Japan may not yet be out of the woods in terms of its bid to restore inflation and economic growth, but the latest tenure of prime minister Shinzo Abe has certainly seen the country’s prospects improve
The main driver has been Mr Abe’s willingness to embrace reform in the shape of ‘Abenomics’, and with a recent rule change by his political party allowing a leader to serve up to three consecutive three-year terms instead of two, this could potentially see Mr Abe remain as Japan’s leader until 2021.
The question is whether this stability could help Japanese smaller companies, which have endured a volatile 12 months.
Naoki Kamiyama, chief strategist at Nikko Asset Management, points out: “The situation in Japan has changed following the Trump rally of last November. Investors are more interested in Japan as a beneficiary of global growth. A stronger US dollar is expected, not because of the Bank of Japan [and the weak Japanese yen], but more because of interest rate hikes in the US.

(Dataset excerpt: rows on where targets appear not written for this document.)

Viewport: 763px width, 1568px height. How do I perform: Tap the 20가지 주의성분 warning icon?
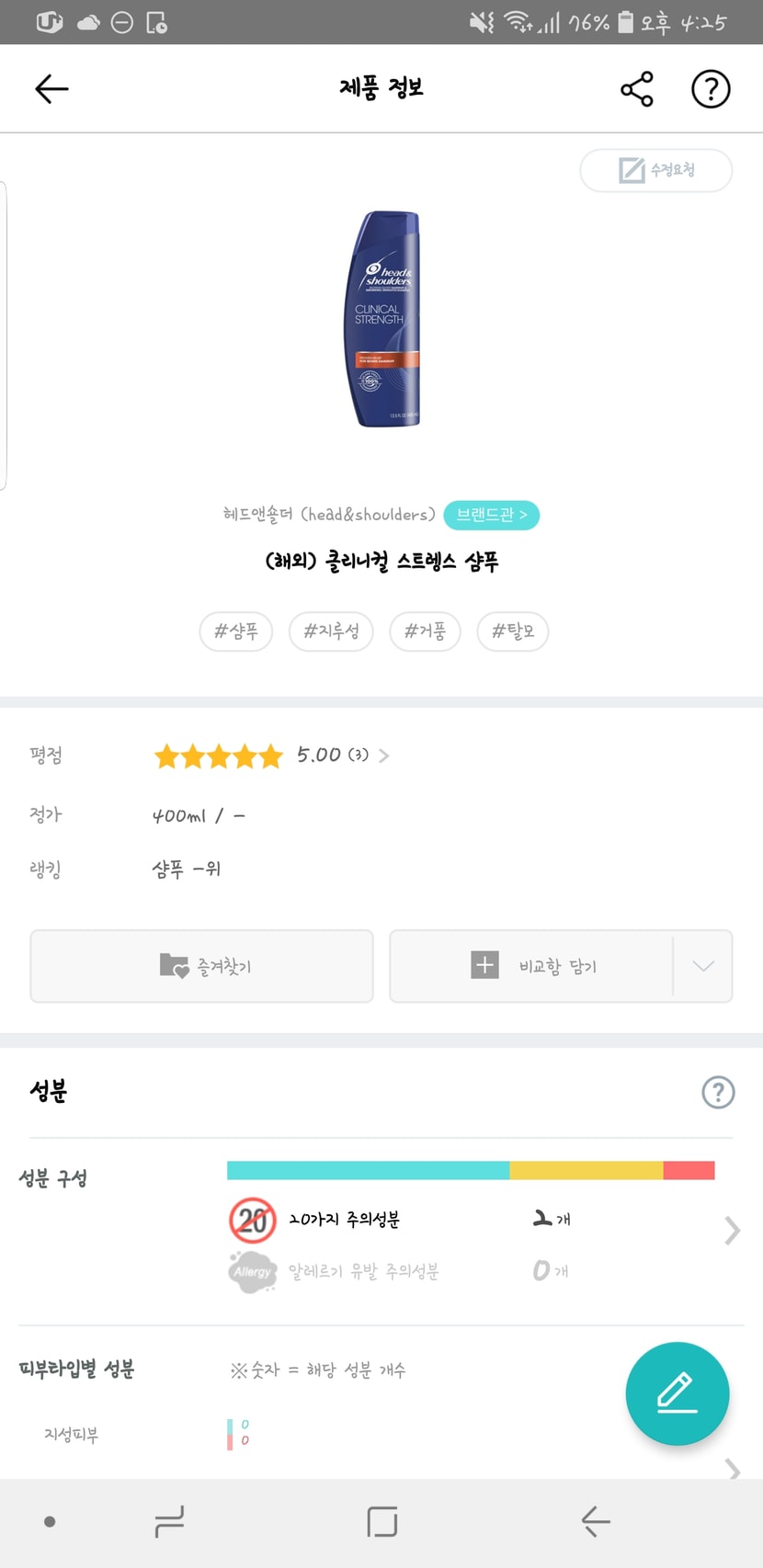252,1220
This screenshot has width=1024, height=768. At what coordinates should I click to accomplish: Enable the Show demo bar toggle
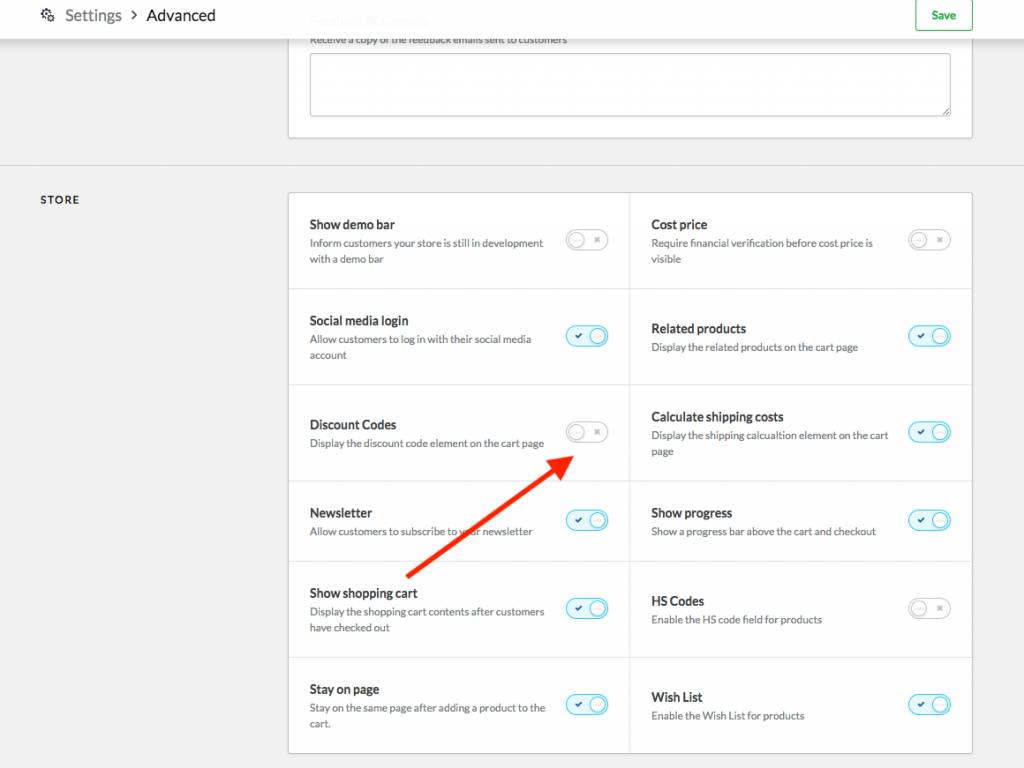pyautogui.click(x=587, y=240)
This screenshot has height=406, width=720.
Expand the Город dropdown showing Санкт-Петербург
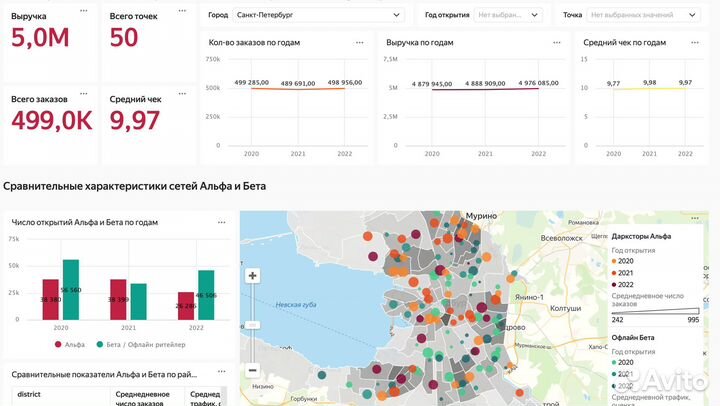click(317, 15)
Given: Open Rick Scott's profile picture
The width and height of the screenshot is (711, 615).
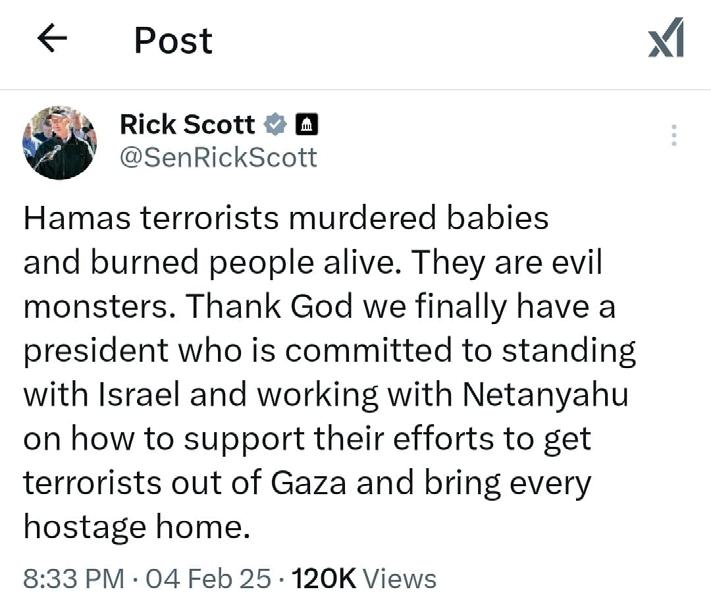Looking at the screenshot, I should click(59, 142).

“The small-cap space is still preferred [by] some investors concerned about protectionism from the US, but many so far are optimistic about the Trump administration, which seems to have moderated its protectionist policy measures.”

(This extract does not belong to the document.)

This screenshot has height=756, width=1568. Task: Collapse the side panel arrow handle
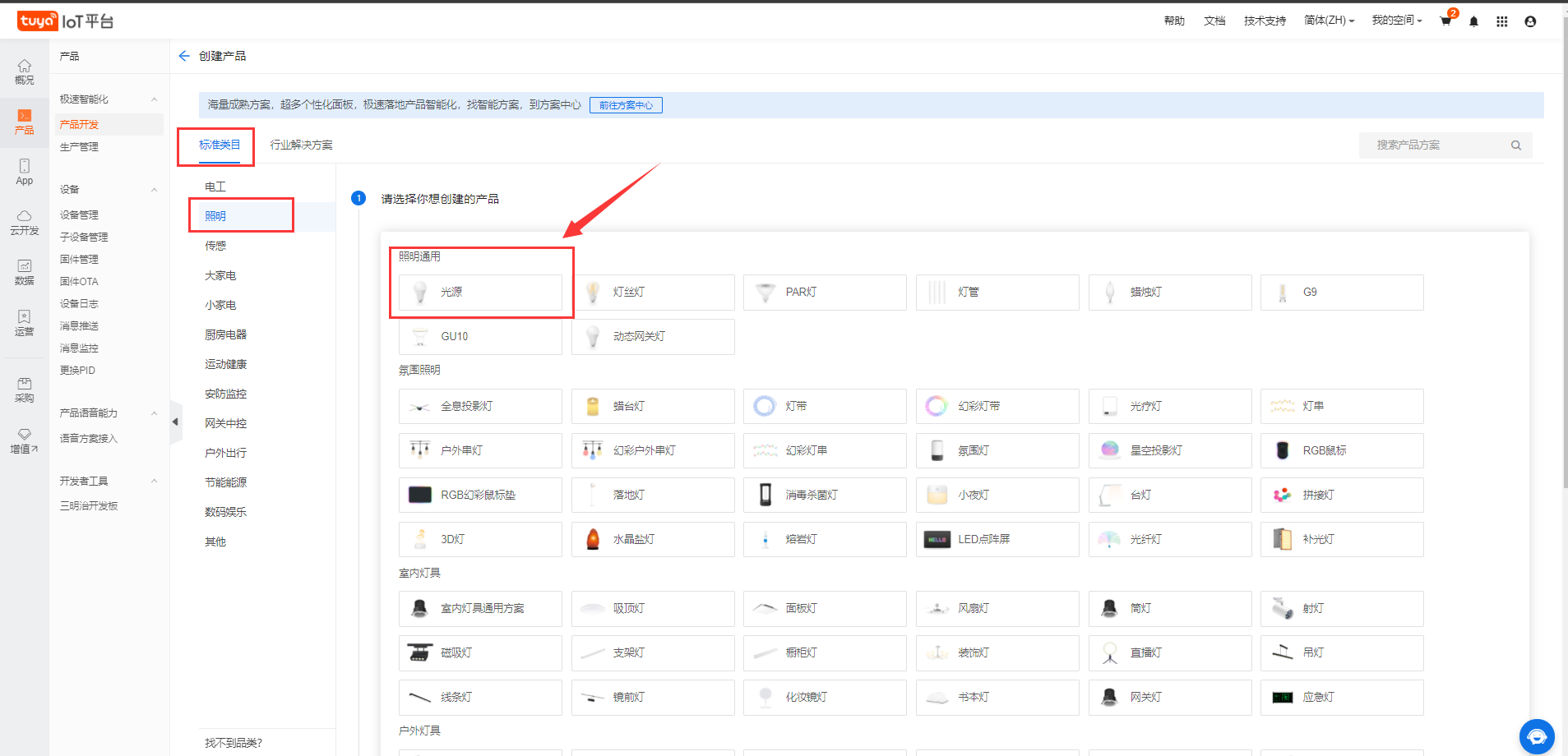pos(175,422)
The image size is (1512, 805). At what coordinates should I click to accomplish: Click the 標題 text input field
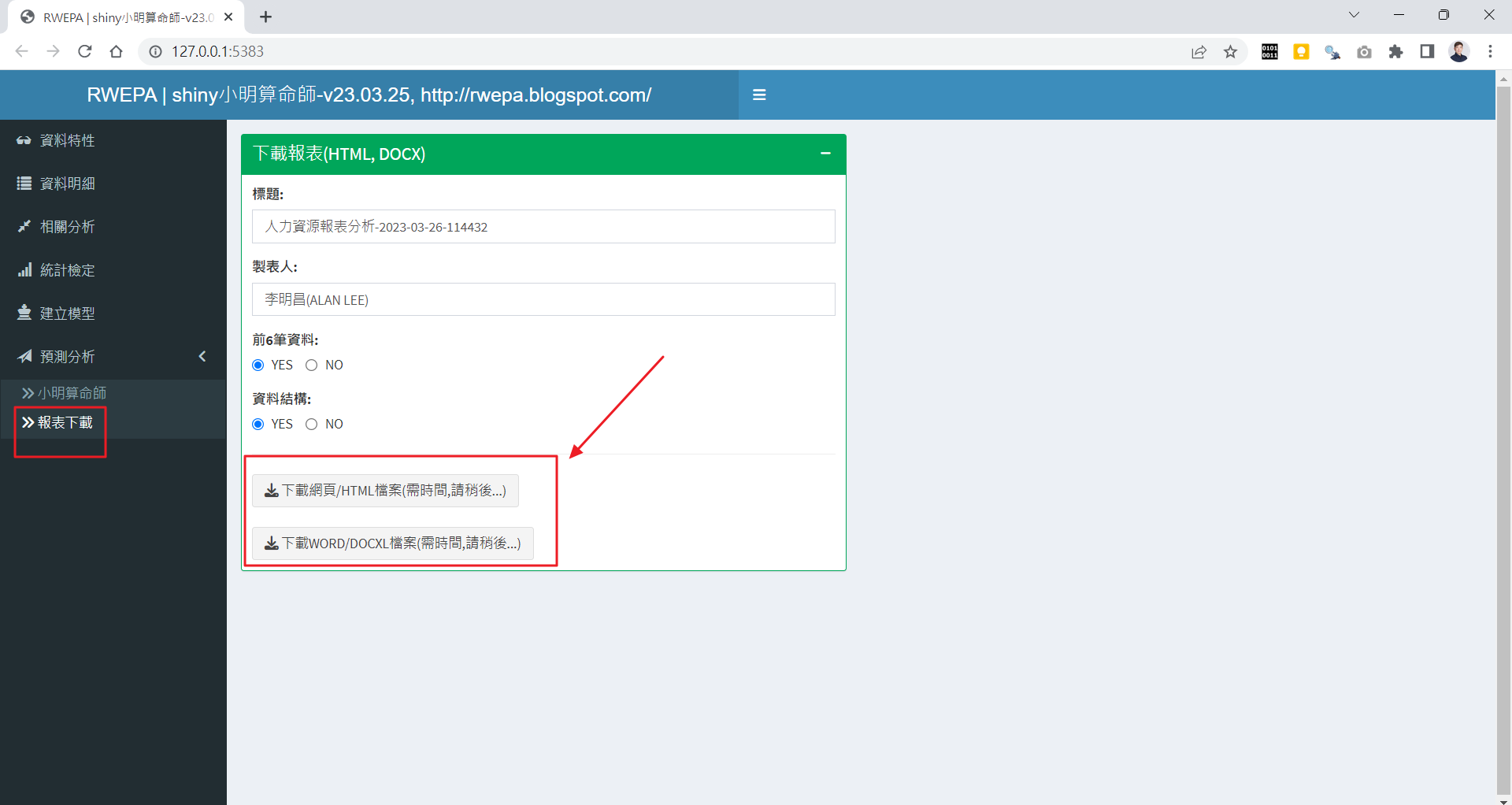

Mr Kamiyama continues: “The country as well as style choices [large or small caps in this case] are unclear now as many investors are still on the sidelines awaiting a firming up of US policy sets. I believe the less protectionism that we see, the more large caps will benefit in 2017.”

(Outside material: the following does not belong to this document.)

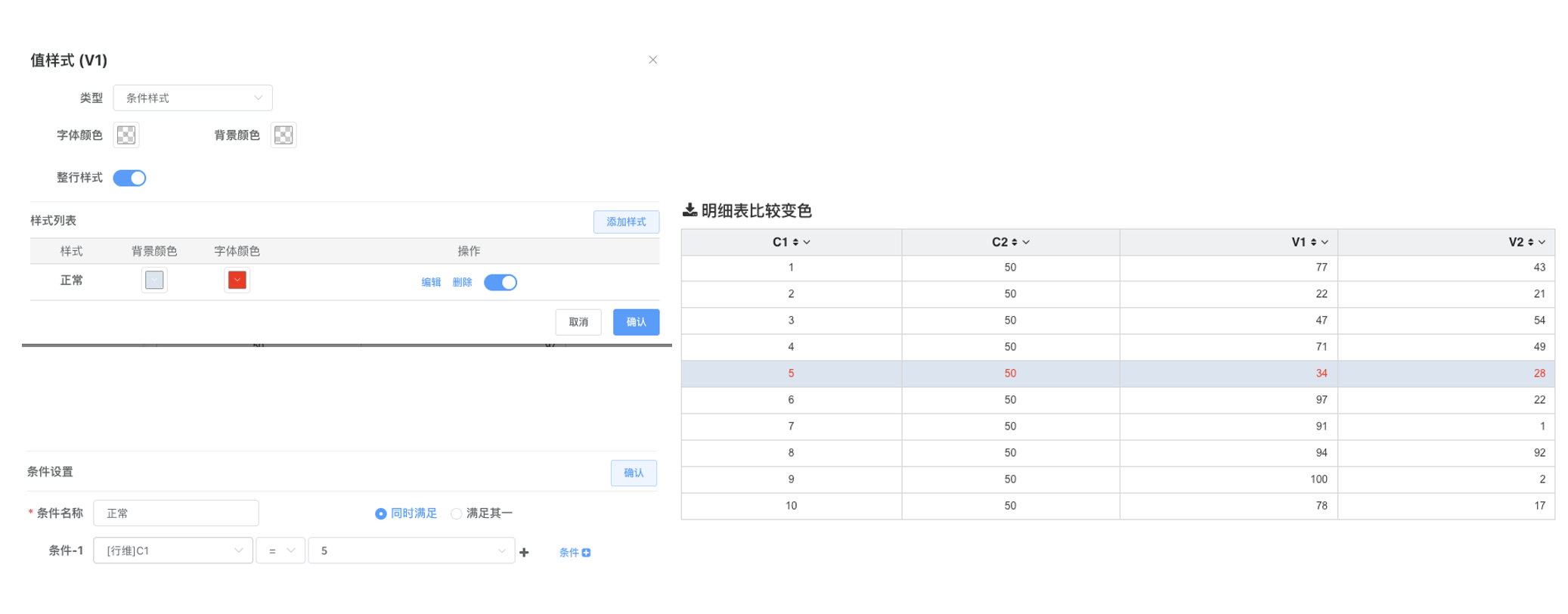Open the V2 column filter chevron
1568x614 pixels.
pyautogui.click(x=1542, y=242)
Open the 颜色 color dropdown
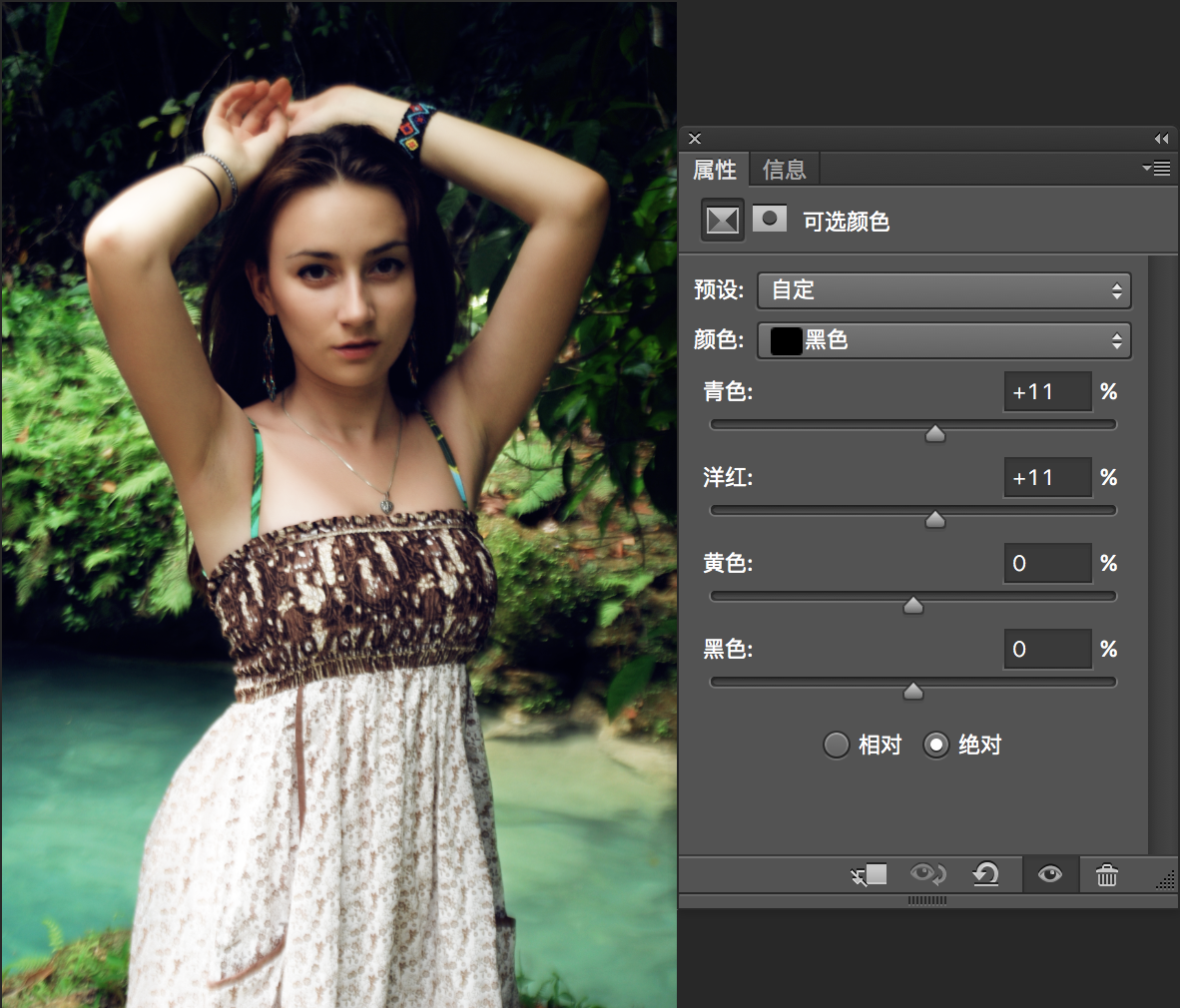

Alex Blake, client manager on the Shin Nippon investment trust, notes the Bank of Japan’s decision at the start of 2016 to increase purchases of exchange-traded funds linked to mid- and large-cap indices led to a rotation away from small-cap companies. This was then followed by the Brexit vote, which saw Japanese small caps “hit particularly hard as investors sought refuge in ‘safe’ stocks”.
He adds: “High yielding stocks with dull growth prospects did quite well in this environment. The result of the US election in the latter half of last year arguably had the biggest negative impact on the share price of high-growth, small-cap stocks. [But] we believe [these] companies have the ability to grow at high rates irrespective of macro headwinds or sluggishness in the domestic economy. This is because these firms typically target large domestic profit pools, have a disruptive business model and generally compete with traditional slow-moving incumbents.”
Meanwhile, Nicholas Weindling, portfolio manager on the JPMorgan Japan Smaller Companies Investment Trust, highlights that earnings forecasts for Japanese companies have been revised up sharply, backed by a pick-up in the global economy and a weaker Japanese yen versus a few months ago.
He says: “The interest rate environment has also improved for Japanese banks. The outlook for inflation is gradually improving, driven by a tight labour market and rising commodity prices. Corporate governance continues to be a major focus in Japan, [and] in 2016 share buybacks totalled a record high of ¥5.2trn [£37.4bn].”